Love Songs for a Lost Continent
Page 6
She didn’t look me in the eyes. She stacked books, slamming them on the counter. Other library patrons looked up, startled.
“They don’t want me to see you anymore.”
“I can’t believe that. Your mother liked me. You’re always amplifying our differences, instead of seeing how much we have in common.”
Komakal sighed and shook her head. She stamped another book with undue force, and said, “What is it you think we have in common?”
I paused, wondering what the right answer might be. “We love art and myths and odd people, and all the stuff most people don’t care about anymore.”
“She was flattered you liked the kozhukattai. But they don’t like that you have no real job.”
Dismayed, I asked, “Did you explain, really explain, to your father how hard it is to get a Fulbright?”
“Yes, but you were uncertain about whether you’d go on to become a professor, and you have no solid plans, even though you’re almost thirty. He doesn’t think you’re serious—about anything.”
Desperation filled me. Somehow her father had peered into my soul and glimpsed how utterly inadequate I was.

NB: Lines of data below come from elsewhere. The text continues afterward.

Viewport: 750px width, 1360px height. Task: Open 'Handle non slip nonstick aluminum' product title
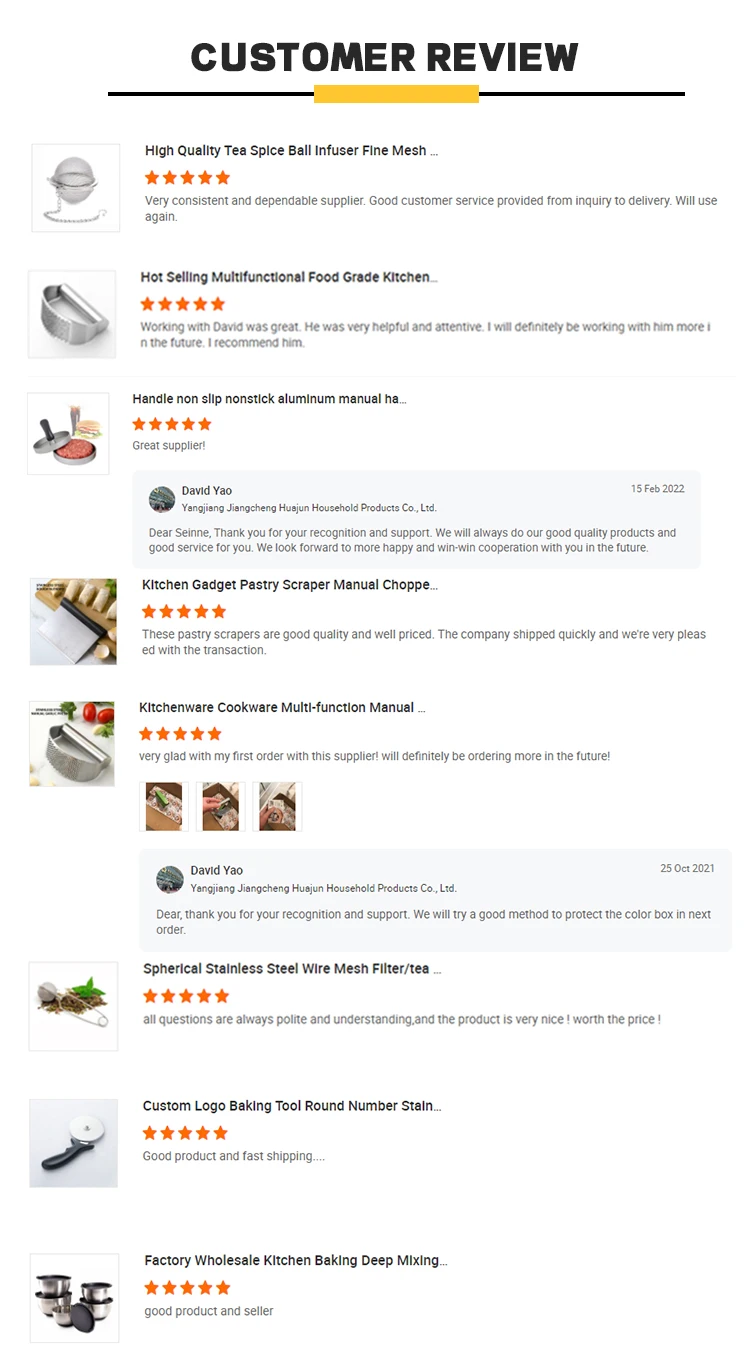269,399
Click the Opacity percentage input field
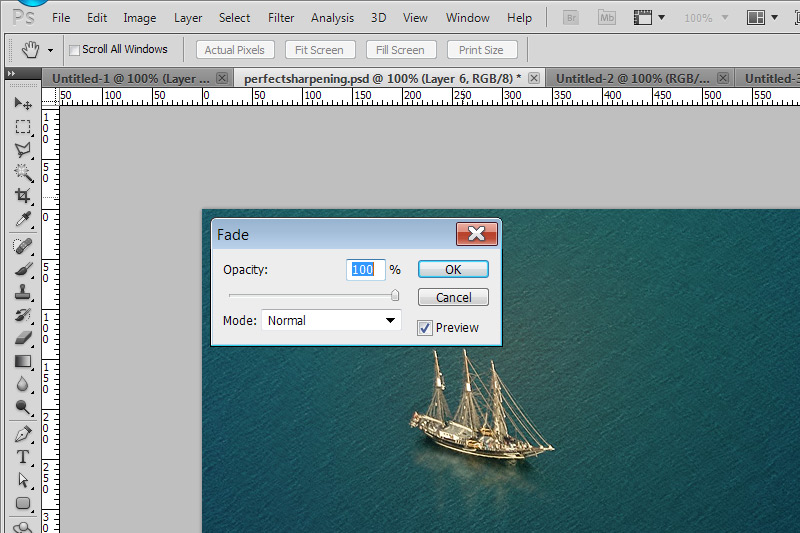 coord(365,270)
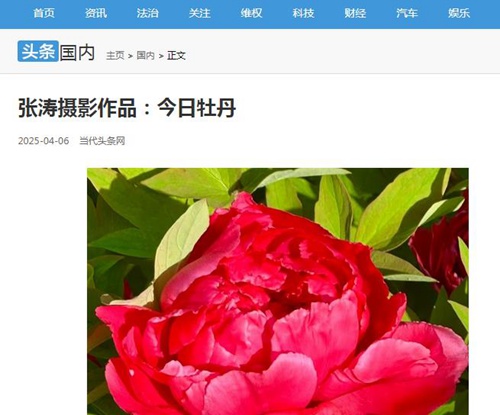Click the first breadcrumb arrow separator
The image size is (500, 415).
[x=130, y=56]

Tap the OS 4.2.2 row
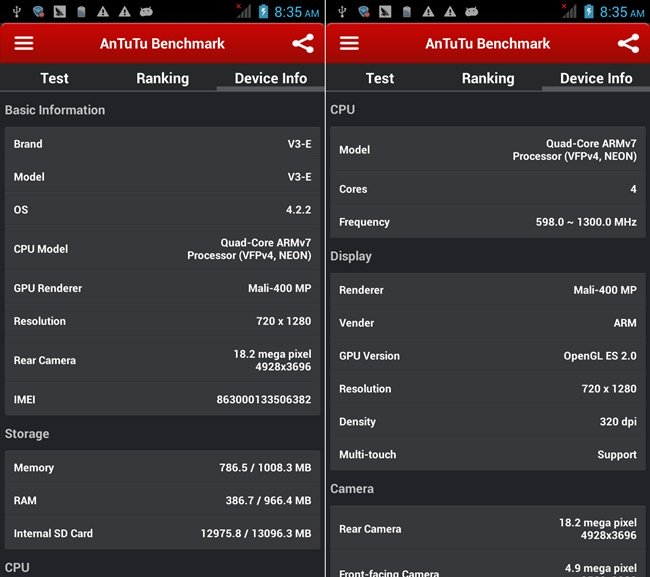pos(162,210)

In that moment, the love I had for her was an immense black ocean, an ocean in wait, an ocean before a storm moves through it. “Let’s get married,” I said, seizing her small bony hand in mine and kissing it. “I love you. Why not?”
She looked confused. “What is this nonsense?”
“I’m dead serious.”
She scowled and withdrew her hand. “You’re using me, isn’t it?”
“What do you mean?”
Komakal shook her head. Without answer, she returned to her work and I flagged down a rickshaw to take me back to my apartment.
***
My research in Chennai was coming to a close, and my usual anxiety and ambivalence about where I belonged pushed to the surface. Should I return to California, my birthplace, my home? Would it be better to travel around India as I’d planned before I met Komakal? I’d gathered nearly two hundred hours of interviews, and I slowly reviewed them all on my laptop, editing them into a single file. Video clips of older men and women whom I’d convinced to talk about Kumari Kandam. I tried to translate for purposes of subtitling, but I couldn’t think clearly without Komakal as inspiration, and the tedious hours passed without my comprehending a word. I couldn’t breathe, the sensation of withdrawal was so horrible, the atoms of my body crying out in protest, my outlook sitting there in a cramped Chennai apartment so bleak.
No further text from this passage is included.